Monday, November 2, 2009

The Three C's

It seems like everyone out there is DIY - it's time we take on step back in the alphabet and CIY - Choose, Cut, and Chop It Yourself.  In the land of the kitchen, convenience reigns for many of us, myself very much included.  I will do anything to save time and to undermine the schizofrenia of trying to cook while preventing my kids from destroying the house/killing each other.  But lately, I have been reconsidering some of my more sloppy practices, and trading up for healthier living. 

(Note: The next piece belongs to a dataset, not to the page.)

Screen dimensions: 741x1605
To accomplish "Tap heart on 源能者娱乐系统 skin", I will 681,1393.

Now I am not a big red meat eater - I generally save it for the big holidays, and then maybe every other week we have kind of ball/loaf/chopped meat kind of dinner that hangs on as leftovers and lunches for several days.  Meatballs and spaghetti is a classic example.  I have taken various shortcuts; sometimes I use jarred sauce, sometimes I buy angel hair pasta so it will cook faster.  Very rarely will I purchase chopped meat, because of all the e-coli scares (did you SEE this NYT article - a girl became paralyzed from eating a HAMBURGER).  When I have bought ground beef, I have purchased it at highly reputable places like Trader Joe's, telling myself that I can trust them.  And I do, but not so much so after today's news.  It turns out they are buying from massive factory farms like everyone else, and that their ground beef is sourced from the same place, and as risky as the merchandise on sale at Price Chopper.  Not a warm and fuzzy.

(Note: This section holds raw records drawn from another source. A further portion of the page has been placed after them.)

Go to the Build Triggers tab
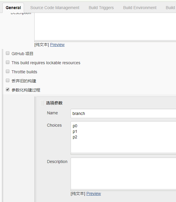Screen dimensions: 176x202 (101, 8)
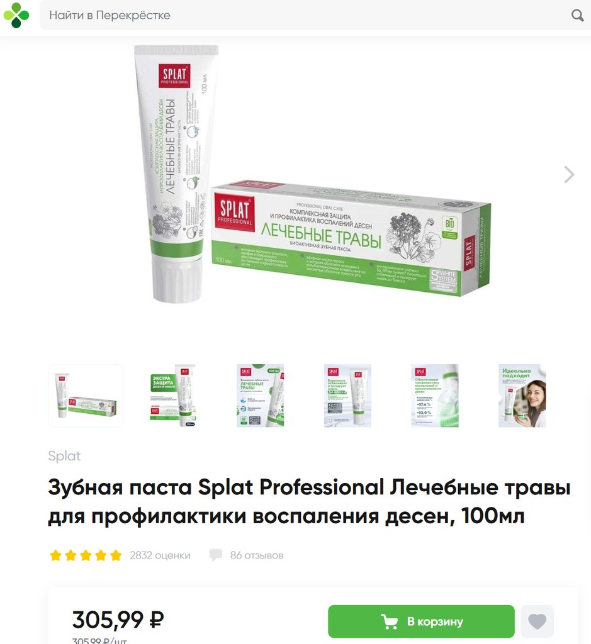591x644 pixels.
Task: Open the "86 отзывов" reviews link
Action: (x=256, y=555)
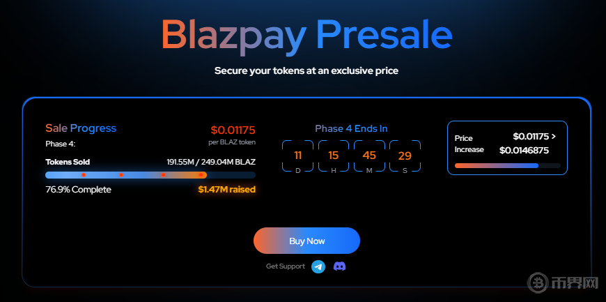Viewport: 606px width, 302px height.
Task: Open the Telegram support icon
Action: coord(318,266)
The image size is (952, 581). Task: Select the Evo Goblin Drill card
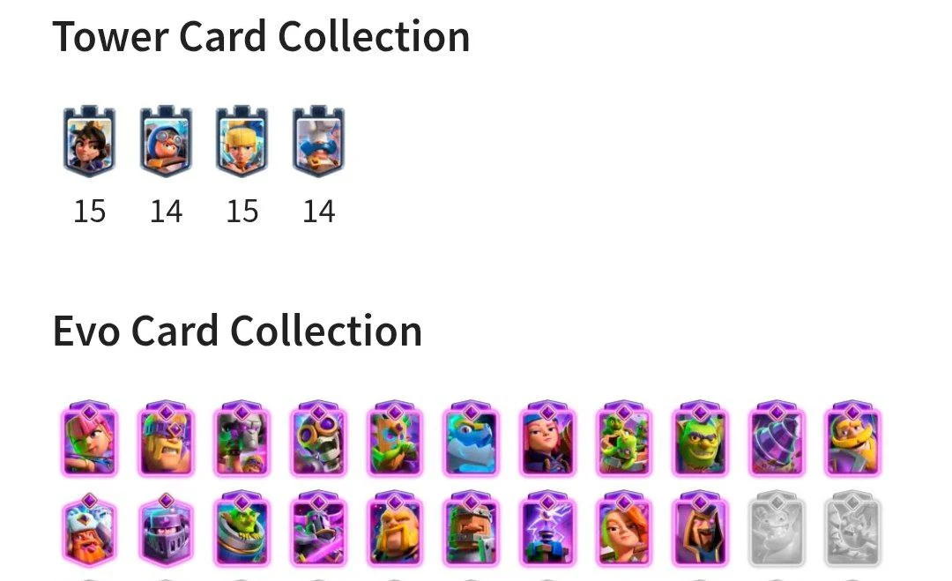(776, 438)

So that is it - I am writing my way toward healthier living, and sharing with you my resolve to do better.  I am going to fully and consistently implement the following CIY practices, all of which can be illustrated with minimal pain.  I have been doing this most of the time anyway, but from now on, no more shortcuts. If you come to my house for dinner, feel free to audit me on any of the below:
  1. Choose it yourself: I don't buy pre-chopped fruits vegetables anymore for the simple reason that I don't believe they are the brightest or the finest.  Rather, I am fairly certain that the stores and suppliers are chopping second rate produce and we cannot tell the difference because, well, it all gets mixed up together.  Buy a bag of onions, carrots, and celery each week.  Chop them up when you get home and use them as you need them. Another example:  Don't buy canned, chopped tomatoes - g-d only knows what is in there.  If you can't buy them fresh, at least buy them whole.  
  2. Cut it yourself: Don't buy parts.  If you want to eat chicken, buy a whole chicken and cut it yourself.  It takes a little practice, but honestly it is a) cheaper, b) the best way to ensure that you are getting the entire original bird and not some frankenstein mix of chicks, and c)  key to sleeping better at night knowing that the bird was less handled than its counterparts, and therefore a less likely to have been passed food bourne bacteria. 
  3. Chop it yourself:  Don't buy ground anything.  Just don't.  If you are a meat eater, try to buy grass fed, pasture raised meat and poultry, cut it into 1 inch squares, put it in the Cuisnart, and pulse 10 - 20 times, until them meat is loose but not pureed.  Chuck and sirloin works for ground beef.  I prefer dark meat for my ground turkey.